In Pabst’s film men destroy each other and destroy themselves trying to engage Lulu’s existential sexuality.  They try to commodify her, reduce her to images, trade her for money.  They fail at every turn to diminish her.  And yet they must keep on trying, since they can’t have meaningful intercourse with her as she is, and this is a constant reminder of their own impotence.  Early in the film Lulu tells her current benefactor, “The only way to get rid of me is to kill me.”  Her sexuality cannot be dismissed any more than it can be engaged — it can only be destroyed.

This explains the curious ending of the film, in which Lulu meets a contemporary version of Jack the Ripper in London and is instantly drawn to him.  He is in a sense the only
honest man in the whole tale — he worships Lulu, like all the rest of the men in her life, knows he’s no match for her, knows the only way he can deal with her is by killing her.  Which he does — but not before paying touching tribute to her majesty, crowning her with Christmas mistletoe, in images that glow with tenderness and sacramental mystery.

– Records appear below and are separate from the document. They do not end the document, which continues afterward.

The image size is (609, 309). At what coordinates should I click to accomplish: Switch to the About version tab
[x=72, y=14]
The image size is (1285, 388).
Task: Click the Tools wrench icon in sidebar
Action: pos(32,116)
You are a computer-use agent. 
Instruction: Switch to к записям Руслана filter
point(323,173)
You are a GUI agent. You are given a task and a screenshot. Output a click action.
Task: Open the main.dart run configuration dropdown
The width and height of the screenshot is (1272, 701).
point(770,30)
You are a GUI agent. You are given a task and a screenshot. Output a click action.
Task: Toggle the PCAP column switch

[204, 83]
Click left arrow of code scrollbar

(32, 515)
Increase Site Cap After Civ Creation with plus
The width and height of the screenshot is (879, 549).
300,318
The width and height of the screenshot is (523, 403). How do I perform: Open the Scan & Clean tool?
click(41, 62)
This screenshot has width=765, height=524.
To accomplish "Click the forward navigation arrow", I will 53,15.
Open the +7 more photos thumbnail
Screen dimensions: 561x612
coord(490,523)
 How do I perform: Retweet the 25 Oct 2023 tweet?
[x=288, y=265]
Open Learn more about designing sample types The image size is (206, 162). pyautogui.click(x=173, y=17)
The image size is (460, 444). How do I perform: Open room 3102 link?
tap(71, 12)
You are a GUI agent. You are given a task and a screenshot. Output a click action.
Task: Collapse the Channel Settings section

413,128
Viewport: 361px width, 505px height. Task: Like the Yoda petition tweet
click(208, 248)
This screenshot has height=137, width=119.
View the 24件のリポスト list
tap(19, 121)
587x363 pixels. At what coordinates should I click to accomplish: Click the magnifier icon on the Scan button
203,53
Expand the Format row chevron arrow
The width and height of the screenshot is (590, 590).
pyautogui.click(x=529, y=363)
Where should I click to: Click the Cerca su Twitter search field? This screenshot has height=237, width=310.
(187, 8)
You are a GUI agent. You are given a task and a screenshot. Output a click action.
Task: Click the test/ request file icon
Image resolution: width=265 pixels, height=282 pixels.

Lulu almost seems to acquiesce in her own sacrifice — a final extension of the detachment she displays throughout the film.  It’s not her job to tell men how to be men — she can only observe the failures of their doomed attempts to figure it out for themselves.  She observes with interest, certainly, sometimes with awe, but never with a sense of personal responsibility.  Compromising her female essence to accommodate the impotency of men is not a solution for her, or for her lovers.

Brooks’s incarnation of this role is brilliant in the extreme, one of the finest pieces of acting in all of movies.  Her work is neither minimalist nor merely naturalistic — just “being herself” . . . whatever that might mean in the utterly artificial, high-pressure context of a film set.  Pabst was clearly drawing on aspects of Brooks’s own personality in the film, but the result is a “created” character of great complexity, one which never resolves itself into any conventional type or relies on any conventional response.  Brooks’s performance has inwardness and mystery, as Shakespeare’s characters do, as Chaplin’s and Keaton’s characters do.

Pabst’s and Brooks’s Lulu is almost unique in modern art — neither a demonized icon of male fear nor an idealized icon of female ambition. She doesn’t want what men have — she wants men to recover what they once had.  She wants partners.  Finding none, abandoning hope, she resigns herself to oblivion, but not before accepting, graciously, Jack’s grotesque and pathetic tribute to what has been lost.